Records of locating words and items:

——————

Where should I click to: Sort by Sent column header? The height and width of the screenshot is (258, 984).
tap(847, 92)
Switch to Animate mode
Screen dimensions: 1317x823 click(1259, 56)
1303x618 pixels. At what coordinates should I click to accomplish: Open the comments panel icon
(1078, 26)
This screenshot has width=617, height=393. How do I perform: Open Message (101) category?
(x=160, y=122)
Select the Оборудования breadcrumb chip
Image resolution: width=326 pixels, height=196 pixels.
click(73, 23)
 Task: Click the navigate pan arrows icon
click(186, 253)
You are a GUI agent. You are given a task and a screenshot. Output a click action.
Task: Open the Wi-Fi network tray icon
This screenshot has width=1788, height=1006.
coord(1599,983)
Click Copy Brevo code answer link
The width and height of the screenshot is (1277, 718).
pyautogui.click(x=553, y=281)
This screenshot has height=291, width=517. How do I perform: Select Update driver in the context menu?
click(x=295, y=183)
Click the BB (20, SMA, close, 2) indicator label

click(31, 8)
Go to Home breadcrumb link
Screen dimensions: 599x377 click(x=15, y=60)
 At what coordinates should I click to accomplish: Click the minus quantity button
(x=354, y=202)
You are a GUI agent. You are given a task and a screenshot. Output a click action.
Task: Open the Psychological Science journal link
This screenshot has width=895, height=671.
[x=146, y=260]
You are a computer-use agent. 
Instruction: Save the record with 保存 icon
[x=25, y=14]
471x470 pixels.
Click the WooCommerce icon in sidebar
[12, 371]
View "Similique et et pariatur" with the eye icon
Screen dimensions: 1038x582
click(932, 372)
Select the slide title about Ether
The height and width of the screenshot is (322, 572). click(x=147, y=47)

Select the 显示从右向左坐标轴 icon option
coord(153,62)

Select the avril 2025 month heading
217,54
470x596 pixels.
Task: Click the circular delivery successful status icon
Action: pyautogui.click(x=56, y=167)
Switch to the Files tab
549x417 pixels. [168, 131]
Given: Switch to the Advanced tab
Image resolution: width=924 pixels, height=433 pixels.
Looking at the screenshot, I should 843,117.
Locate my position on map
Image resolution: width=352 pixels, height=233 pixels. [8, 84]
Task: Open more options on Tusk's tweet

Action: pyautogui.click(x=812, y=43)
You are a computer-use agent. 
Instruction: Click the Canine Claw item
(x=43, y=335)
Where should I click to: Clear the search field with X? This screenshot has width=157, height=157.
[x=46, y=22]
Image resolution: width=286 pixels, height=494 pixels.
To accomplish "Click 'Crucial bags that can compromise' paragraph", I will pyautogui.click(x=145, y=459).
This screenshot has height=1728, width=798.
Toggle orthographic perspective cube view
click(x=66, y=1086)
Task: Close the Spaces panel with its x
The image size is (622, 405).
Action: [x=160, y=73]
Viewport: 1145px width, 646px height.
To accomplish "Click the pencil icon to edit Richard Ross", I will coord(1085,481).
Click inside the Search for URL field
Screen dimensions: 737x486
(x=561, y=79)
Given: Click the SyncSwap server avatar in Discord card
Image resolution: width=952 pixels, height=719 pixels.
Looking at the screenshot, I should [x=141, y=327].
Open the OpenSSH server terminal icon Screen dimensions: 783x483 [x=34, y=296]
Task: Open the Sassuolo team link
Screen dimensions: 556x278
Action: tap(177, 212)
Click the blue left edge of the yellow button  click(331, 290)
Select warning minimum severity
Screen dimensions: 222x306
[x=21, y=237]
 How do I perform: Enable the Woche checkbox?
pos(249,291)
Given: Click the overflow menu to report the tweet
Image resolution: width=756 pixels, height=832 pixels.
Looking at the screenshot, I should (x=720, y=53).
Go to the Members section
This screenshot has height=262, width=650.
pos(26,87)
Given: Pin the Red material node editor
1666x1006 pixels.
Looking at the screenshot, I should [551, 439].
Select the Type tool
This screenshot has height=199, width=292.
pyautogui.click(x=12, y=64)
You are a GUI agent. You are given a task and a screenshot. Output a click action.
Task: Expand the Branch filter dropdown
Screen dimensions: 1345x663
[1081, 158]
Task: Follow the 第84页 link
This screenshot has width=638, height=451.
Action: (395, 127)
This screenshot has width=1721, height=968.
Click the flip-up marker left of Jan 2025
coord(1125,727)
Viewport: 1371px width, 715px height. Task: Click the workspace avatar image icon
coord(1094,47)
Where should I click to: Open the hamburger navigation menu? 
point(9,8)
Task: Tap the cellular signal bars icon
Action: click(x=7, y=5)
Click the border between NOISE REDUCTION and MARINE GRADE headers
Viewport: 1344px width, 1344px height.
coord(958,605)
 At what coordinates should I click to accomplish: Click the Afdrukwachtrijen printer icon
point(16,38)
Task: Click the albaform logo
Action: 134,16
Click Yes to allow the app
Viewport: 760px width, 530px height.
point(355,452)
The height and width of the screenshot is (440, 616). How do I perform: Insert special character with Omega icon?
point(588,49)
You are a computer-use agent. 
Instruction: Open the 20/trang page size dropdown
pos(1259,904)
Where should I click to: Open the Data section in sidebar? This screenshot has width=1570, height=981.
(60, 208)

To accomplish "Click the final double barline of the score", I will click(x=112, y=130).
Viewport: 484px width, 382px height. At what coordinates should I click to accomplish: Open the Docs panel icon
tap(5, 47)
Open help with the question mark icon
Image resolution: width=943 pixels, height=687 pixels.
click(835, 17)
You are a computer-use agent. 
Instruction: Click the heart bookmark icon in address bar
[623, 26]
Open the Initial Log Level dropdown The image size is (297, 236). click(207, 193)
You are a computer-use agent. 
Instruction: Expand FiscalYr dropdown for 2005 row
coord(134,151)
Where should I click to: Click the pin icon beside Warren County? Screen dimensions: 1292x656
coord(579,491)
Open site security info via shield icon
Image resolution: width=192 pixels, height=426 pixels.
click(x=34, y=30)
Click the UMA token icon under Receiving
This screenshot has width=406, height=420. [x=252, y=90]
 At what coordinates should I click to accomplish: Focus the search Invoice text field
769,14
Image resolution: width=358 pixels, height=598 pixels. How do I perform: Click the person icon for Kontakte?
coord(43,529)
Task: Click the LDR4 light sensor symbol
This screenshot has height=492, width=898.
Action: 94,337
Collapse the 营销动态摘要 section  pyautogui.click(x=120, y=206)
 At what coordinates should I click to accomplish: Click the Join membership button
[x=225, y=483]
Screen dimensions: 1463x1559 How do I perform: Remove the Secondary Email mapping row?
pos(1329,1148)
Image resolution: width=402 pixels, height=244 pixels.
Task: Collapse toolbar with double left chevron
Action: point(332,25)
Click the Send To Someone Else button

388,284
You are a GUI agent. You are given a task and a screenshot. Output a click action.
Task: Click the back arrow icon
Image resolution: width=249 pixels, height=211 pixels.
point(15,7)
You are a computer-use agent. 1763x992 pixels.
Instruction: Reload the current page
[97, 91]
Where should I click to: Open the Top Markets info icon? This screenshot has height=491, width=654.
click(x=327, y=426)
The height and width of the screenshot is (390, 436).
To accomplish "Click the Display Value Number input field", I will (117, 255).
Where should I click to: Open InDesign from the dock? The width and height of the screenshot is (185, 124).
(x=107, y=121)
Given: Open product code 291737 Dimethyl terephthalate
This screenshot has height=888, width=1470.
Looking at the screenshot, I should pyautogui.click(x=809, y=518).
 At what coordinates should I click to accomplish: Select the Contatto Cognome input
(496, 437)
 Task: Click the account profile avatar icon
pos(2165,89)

——————

- Short problem -
Retype all of the items above, line for line, with no changes.

- Task output -
Where should I click to: Sort by Sent column header? The height and width of the screenshot is (258, 984).
tap(847, 92)
Switch to Animate mode
Screen dimensions: 1317x823 click(1259, 56)
1303x618 pixels. At what coordinates should I click to accomplish: Open the comments panel icon
(1078, 26)
This screenshot has width=617, height=393. How do I perform: Open Message (101) category?
(x=160, y=122)
Select the Оборудования breadcrumb chip
Image resolution: width=326 pixels, height=196 pixels.
click(73, 23)
 Task: Click the navigate pan arrows icon
click(186, 253)
You are a GUI agent. You are given a task and a screenshot. Output a click action.
Task: Open the Wi-Fi network tray icon
This screenshot has width=1788, height=1006.
coord(1599,983)
Click Copy Brevo code answer link
The width and height of the screenshot is (1277, 718).
pyautogui.click(x=553, y=281)
This screenshot has height=291, width=517. How do I perform: Select Update driver in the context menu?
click(x=295, y=183)
Click the BB (20, SMA, close, 2) indicator label

click(31, 8)
Go to Home breadcrumb link
Screen dimensions: 599x377 click(x=15, y=60)
 At what coordinates should I click to accomplish: Click the minus quantity button
(x=354, y=202)
You are a GUI agent. You are given a task and a screenshot. Output a click action.
Task: Open the Psychological Science journal link
This screenshot has width=895, height=671.
[x=146, y=260]
You are a computer-use agent. 
Instruction: Save the record with 保存 icon
[x=25, y=14]
471x470 pixels.
Click the WooCommerce icon in sidebar
[12, 371]
View "Similique et et pariatur" with the eye icon
Screen dimensions: 1038x582
click(932, 372)
Select the slide title about Ether
The height and width of the screenshot is (322, 572). click(x=147, y=47)

Select the 显示从右向左坐标轴 icon option
coord(153,62)

Select the avril 2025 month heading
217,54
470x596 pixels.
Task: Click the circular delivery successful status icon
Action: pyautogui.click(x=56, y=167)
Switch to the Files tab
549x417 pixels. [168, 131]
Given: Switch to the Advanced tab
Image resolution: width=924 pixels, height=433 pixels.
Looking at the screenshot, I should 843,117.
Locate my position on map
Image resolution: width=352 pixels, height=233 pixels. [8, 84]
Task: Open more options on Tusk's tweet

Action: pyautogui.click(x=812, y=43)
You are a computer-use agent. 
Instruction: Click the Canine Claw item
(x=43, y=335)
Where should I click to: Clear the search field with X? This screenshot has width=157, height=157.
[x=46, y=22]
Image resolution: width=286 pixels, height=494 pixels.
To accomplish "Click 'Crucial bags that can compromise' paragraph", I will pyautogui.click(x=145, y=459).
This screenshot has height=1728, width=798.
Toggle orthographic perspective cube view
click(x=66, y=1086)
Task: Close the Spaces panel with its x
The image size is (622, 405).
Action: [x=160, y=73]
Viewport: 1145px width, 646px height.
To accomplish "Click the pencil icon to edit Richard Ross", I will coord(1085,481).
Click inside the Search for URL field
Screen dimensions: 737x486
(x=561, y=79)
Given: Click the SyncSwap server avatar in Discord card
Image resolution: width=952 pixels, height=719 pixels.
Looking at the screenshot, I should [x=141, y=327].
Open the OpenSSH server terminal icon Screen dimensions: 783x483 [x=34, y=296]
Task: Open the Sassuolo team link
Screen dimensions: 556x278
Action: tap(177, 212)
Click the blue left edge of the yellow button  click(331, 290)
Select warning minimum severity
Screen dimensions: 222x306
[x=21, y=237]
 How do I perform: Enable the Woche checkbox?
pos(249,291)
Given: Click the overflow menu to report the tweet
Image resolution: width=756 pixels, height=832 pixels.
Looking at the screenshot, I should (x=720, y=53).
Go to the Members section
This screenshot has height=262, width=650.
pos(26,87)
Given: Pin the Red material node editor
1666x1006 pixels.
Looking at the screenshot, I should [551, 439].
Select the Type tool
This screenshot has height=199, width=292.
pyautogui.click(x=12, y=64)
You are a GUI agent. You are given a task and a screenshot. Output a click action.
Task: Expand the Branch filter dropdown
Screen dimensions: 1345x663
[1081, 158]
Task: Follow the 第84页 link
This screenshot has width=638, height=451.
Action: (395, 127)
This screenshot has width=1721, height=968.
Click the flip-up marker left of Jan 2025
coord(1125,727)
Viewport: 1371px width, 715px height. Task: Click the workspace avatar image icon
coord(1094,47)
Where should I click to: Open the hamburger navigation menu? 
point(9,8)
Task: Tap the cellular signal bars icon
Action: click(x=7, y=5)
Click the border between NOISE REDUCTION and MARINE GRADE headers
Viewport: 1344px width, 1344px height.
coord(958,605)
 At what coordinates should I click to accomplish: Click the Afdrukwachtrijen printer icon
point(16,38)
Task: Click the albaform logo
Action: 134,16
Click Yes to allow the app
Viewport: 760px width, 530px height.
point(355,452)
The height and width of the screenshot is (440, 616). How do I perform: Insert special character with Omega icon?
point(588,49)
You are a computer-use agent. 
Instruction: Open the 20/trang page size dropdown
pos(1259,904)
Where should I click to: Open the Data section in sidebar? This screenshot has width=1570, height=981.
(60, 208)

To accomplish "Click the final double barline of the score", I will click(x=112, y=130).
Viewport: 484px width, 382px height. At what coordinates should I click to accomplish: Open the Docs panel icon
tap(5, 47)
Open help with the question mark icon
Image resolution: width=943 pixels, height=687 pixels.
click(835, 17)
You are a computer-use agent. 
Instruction: Click the heart bookmark icon in address bar
[623, 26]
Open the Initial Log Level dropdown The image size is (297, 236). click(207, 193)
You are a computer-use agent. 
Instruction: Expand FiscalYr dropdown for 2005 row
coord(134,151)
Where should I click to: Click the pin icon beside Warren County? Screen dimensions: 1292x656
coord(579,491)
Open site security info via shield icon
Image resolution: width=192 pixels, height=426 pixels.
click(x=34, y=30)
Click the UMA token icon under Receiving
This screenshot has width=406, height=420. [x=252, y=90]
 At what coordinates should I click to accomplish: Focus the search Invoice text field
769,14
Image resolution: width=358 pixels, height=598 pixels. How do I perform: Click the person icon for Kontakte?
coord(43,529)
Task: Click the LDR4 light sensor symbol
This screenshot has height=492, width=898.
Action: 94,337
Collapse the 营销动态摘要 section  pyautogui.click(x=120, y=206)
 At what coordinates should I click to accomplish: Click the Join membership button
[x=225, y=483]
Screen dimensions: 1463x1559 How do I perform: Remove the Secondary Email mapping row?
pos(1329,1148)
Image resolution: width=402 pixels, height=244 pixels.
Task: Collapse toolbar with double left chevron
Action: point(332,25)
Click the Send To Someone Else button

388,284
You are a GUI agent. You are given a task and a screenshot. Output a click action.
Task: Click the back arrow icon
Image resolution: width=249 pixels, height=211 pixels.
point(15,7)
You are a computer-use agent. 1763x992 pixels.
Instruction: Reload the current page
[97, 91]
Where should I click to: Open the Top Markets info icon? This screenshot has height=491, width=654.
click(x=327, y=426)
The height and width of the screenshot is (390, 436).
To accomplish "Click the Display Value Number input field", I will (117, 255).
Where should I click to: Open InDesign from the dock? The width and height of the screenshot is (185, 124).
(x=107, y=121)
Given: Open product code 291737 Dimethyl terephthalate
This screenshot has height=888, width=1470.
Looking at the screenshot, I should pyautogui.click(x=809, y=518).
 At what coordinates should I click to accomplish: Select the Contatto Cognome input
(496, 437)
 Task: Click the account profile avatar icon
pos(2165,89)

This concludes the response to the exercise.